Records for this task:
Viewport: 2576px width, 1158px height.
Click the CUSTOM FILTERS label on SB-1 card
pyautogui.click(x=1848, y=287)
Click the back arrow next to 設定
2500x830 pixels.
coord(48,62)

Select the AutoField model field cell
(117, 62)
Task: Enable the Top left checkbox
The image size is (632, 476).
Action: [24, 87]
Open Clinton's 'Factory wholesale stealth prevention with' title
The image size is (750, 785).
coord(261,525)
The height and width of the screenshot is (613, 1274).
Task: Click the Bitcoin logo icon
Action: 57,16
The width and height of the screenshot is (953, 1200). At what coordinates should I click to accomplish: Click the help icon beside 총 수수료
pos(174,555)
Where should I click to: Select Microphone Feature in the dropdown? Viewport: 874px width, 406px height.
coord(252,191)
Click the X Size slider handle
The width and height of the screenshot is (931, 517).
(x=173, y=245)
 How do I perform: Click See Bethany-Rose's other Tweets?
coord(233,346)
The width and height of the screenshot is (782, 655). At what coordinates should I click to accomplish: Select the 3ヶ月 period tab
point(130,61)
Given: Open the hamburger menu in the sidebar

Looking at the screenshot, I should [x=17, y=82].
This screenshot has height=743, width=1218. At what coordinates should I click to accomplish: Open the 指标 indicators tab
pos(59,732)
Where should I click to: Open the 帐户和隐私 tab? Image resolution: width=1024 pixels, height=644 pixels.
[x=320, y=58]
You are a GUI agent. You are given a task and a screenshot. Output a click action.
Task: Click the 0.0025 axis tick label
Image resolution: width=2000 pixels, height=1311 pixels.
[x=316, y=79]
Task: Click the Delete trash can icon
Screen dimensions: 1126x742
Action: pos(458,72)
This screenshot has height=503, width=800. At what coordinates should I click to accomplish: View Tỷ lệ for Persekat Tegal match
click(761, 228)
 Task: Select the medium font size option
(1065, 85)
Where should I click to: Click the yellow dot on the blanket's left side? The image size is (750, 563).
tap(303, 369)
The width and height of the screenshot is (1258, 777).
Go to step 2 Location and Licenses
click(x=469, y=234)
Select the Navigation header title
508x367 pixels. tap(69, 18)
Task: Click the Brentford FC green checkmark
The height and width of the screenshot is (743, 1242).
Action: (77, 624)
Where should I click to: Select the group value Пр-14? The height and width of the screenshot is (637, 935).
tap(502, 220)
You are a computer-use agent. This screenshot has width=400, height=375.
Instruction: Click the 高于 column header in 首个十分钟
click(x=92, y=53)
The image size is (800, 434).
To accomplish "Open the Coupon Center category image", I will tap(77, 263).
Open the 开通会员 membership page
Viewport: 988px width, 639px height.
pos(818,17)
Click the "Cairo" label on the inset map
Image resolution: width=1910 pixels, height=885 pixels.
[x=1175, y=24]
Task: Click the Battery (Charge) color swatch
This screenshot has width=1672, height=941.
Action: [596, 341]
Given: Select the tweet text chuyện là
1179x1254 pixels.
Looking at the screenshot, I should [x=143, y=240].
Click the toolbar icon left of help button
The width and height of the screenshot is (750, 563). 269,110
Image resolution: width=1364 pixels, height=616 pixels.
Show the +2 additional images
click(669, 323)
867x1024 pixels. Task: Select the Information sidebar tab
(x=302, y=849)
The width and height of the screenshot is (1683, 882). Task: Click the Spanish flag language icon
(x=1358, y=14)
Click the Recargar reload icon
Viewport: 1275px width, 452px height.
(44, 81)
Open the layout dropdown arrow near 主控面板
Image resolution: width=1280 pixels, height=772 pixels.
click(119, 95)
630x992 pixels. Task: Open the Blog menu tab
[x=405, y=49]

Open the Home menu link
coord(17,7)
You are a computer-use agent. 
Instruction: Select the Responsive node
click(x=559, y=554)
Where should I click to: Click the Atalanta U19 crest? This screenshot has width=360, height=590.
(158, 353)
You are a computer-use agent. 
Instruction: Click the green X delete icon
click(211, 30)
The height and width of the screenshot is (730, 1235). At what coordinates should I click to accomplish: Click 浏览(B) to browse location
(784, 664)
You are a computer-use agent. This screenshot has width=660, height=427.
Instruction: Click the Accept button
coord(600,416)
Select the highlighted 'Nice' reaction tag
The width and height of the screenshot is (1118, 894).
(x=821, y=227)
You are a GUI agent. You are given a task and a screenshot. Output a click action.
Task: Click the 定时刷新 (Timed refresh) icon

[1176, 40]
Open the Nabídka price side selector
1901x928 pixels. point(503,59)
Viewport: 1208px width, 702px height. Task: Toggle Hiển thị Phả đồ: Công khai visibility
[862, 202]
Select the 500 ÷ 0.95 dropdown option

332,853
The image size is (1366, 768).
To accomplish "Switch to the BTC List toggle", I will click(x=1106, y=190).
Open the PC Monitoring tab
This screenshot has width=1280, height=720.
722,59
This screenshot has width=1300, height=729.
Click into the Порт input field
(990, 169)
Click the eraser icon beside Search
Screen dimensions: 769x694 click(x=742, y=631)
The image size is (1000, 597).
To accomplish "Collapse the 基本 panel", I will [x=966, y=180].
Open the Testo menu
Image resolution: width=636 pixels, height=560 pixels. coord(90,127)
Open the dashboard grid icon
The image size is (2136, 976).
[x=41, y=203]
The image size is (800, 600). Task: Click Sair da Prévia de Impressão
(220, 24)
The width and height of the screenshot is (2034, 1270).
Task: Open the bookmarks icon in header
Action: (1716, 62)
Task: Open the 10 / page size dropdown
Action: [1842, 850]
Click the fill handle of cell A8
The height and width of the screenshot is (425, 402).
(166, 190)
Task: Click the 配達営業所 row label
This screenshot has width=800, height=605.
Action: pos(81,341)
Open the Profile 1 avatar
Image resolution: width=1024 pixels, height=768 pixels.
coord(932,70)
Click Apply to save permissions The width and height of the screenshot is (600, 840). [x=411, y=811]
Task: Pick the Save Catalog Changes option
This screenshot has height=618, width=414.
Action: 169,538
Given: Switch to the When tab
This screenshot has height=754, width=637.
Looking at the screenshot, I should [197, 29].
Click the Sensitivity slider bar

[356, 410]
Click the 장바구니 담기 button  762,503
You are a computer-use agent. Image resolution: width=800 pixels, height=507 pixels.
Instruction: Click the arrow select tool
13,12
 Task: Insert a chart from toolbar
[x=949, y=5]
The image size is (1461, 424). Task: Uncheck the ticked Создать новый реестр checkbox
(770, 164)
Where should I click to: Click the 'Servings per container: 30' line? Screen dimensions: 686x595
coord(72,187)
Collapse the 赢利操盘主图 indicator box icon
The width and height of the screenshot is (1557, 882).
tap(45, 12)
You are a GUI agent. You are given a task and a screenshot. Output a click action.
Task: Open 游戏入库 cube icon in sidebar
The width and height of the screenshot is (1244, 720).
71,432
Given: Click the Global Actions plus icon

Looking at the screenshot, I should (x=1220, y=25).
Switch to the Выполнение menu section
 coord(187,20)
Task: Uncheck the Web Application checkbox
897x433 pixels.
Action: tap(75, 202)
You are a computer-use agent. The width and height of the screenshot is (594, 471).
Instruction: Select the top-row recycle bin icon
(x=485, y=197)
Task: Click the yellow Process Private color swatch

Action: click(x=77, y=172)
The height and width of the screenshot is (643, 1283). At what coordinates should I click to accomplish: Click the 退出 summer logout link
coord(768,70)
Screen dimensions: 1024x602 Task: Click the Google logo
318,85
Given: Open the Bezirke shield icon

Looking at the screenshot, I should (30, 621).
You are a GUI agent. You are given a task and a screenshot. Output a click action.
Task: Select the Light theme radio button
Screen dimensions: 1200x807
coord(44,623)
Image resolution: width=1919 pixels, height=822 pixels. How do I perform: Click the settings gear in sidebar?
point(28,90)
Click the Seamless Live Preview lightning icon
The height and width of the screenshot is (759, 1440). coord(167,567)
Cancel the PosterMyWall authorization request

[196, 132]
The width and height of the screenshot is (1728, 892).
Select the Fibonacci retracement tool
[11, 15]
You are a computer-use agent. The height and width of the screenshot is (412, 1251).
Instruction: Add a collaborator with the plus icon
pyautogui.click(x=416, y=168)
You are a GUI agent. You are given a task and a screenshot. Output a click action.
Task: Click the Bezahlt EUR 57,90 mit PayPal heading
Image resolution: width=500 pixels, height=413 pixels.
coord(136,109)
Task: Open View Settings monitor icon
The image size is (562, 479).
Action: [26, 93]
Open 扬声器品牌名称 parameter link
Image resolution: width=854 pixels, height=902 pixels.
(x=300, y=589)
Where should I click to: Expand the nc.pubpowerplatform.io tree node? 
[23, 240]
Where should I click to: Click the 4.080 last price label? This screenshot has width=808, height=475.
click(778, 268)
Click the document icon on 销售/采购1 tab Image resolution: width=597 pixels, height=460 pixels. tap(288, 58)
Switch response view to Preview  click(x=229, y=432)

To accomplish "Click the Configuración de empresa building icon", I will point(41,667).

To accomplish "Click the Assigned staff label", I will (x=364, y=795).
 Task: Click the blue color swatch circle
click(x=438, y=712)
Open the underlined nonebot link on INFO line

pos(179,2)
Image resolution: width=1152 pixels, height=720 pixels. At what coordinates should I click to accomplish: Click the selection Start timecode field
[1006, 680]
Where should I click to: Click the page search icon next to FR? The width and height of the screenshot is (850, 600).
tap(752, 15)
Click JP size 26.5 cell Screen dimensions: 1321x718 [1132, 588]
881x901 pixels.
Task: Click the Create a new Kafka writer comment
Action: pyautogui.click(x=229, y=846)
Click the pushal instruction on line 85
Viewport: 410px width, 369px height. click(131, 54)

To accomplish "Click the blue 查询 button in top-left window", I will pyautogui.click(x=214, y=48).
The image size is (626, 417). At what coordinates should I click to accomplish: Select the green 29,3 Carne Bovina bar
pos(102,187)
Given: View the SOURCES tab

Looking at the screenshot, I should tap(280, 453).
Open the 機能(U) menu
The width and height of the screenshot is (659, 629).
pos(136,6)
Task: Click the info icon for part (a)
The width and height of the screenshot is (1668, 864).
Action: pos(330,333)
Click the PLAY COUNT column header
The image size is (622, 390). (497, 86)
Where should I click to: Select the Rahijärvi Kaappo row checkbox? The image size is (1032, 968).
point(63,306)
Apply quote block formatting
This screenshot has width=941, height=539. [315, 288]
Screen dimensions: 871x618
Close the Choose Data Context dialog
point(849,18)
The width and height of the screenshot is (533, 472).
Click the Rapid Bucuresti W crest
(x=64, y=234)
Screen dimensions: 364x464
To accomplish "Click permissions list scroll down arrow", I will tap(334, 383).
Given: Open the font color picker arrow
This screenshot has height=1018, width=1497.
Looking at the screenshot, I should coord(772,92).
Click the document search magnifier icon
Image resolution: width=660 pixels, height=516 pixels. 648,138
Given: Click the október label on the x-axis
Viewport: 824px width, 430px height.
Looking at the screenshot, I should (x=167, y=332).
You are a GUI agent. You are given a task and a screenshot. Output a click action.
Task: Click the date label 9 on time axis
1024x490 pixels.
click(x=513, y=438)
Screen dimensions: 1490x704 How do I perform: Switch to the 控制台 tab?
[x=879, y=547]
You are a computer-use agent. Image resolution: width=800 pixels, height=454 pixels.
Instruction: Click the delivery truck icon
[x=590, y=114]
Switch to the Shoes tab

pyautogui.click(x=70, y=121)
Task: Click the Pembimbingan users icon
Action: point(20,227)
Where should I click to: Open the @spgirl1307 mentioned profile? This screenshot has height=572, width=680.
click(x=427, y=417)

Problem:
Start with the line above that contains "Go to step 2 Location and Licenses" and stop after the line that contains "has width=400, height=375.". Output those lines exactly, and only those.

Result of this task:
Go to step 2 Location and Licenses
click(x=469, y=234)
Select the Navigation header title
508x367 pixels. tap(69, 18)
Task: Click the Brentford FC green checkmark
The height and width of the screenshot is (743, 1242).
Action: (77, 624)
Where should I click to: Select the group value Пр-14? The height and width of the screenshot is (637, 935).
tap(502, 220)
You are a computer-use agent. This screenshot has width=400, height=375.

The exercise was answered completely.